▶ [Exercise brief]: Reproduce the stretch of lines below, from the line containing "1774x1245 pixels." through the line containing "Choose SMART tag", with each line exactly as it stands.

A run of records
'''

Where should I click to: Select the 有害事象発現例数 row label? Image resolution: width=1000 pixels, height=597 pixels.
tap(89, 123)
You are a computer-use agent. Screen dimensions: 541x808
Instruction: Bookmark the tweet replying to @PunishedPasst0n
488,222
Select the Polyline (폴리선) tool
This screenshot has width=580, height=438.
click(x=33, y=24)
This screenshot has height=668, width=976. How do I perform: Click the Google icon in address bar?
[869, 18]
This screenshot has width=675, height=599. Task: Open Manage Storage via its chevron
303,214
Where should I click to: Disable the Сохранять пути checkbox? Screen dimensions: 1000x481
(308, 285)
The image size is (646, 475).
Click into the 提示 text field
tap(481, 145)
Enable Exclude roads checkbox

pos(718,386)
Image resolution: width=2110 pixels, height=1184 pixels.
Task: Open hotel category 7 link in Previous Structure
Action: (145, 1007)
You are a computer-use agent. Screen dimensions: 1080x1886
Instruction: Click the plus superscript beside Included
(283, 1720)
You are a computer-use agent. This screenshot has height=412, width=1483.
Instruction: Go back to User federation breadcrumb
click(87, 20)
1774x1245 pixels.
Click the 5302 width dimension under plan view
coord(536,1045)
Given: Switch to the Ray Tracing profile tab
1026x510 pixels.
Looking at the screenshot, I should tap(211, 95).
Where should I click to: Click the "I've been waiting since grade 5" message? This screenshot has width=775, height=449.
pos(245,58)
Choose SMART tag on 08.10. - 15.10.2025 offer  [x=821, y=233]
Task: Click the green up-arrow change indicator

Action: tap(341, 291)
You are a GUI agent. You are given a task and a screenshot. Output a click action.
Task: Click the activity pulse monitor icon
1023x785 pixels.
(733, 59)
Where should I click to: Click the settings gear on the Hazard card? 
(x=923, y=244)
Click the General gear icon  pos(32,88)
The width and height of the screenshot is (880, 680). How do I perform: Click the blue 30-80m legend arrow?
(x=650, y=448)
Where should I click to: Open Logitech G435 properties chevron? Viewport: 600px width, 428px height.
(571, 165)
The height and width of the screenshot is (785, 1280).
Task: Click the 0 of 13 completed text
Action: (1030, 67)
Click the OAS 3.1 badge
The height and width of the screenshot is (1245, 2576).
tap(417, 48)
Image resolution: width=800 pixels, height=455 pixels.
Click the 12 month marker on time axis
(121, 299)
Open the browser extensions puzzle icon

'''

▶ [Solution to this problem]:
1774x1245 pixels.
Click the 5302 width dimension under plan view
coord(536,1045)
Given: Switch to the Ray Tracing profile tab
1026x510 pixels.
Looking at the screenshot, I should tap(211, 95).
Where should I click to: Click the "I've been waiting since grade 5" message? This screenshot has width=775, height=449.
pos(245,58)
Choose SMART tag on 08.10. - 15.10.2025 offer  [x=821, y=233]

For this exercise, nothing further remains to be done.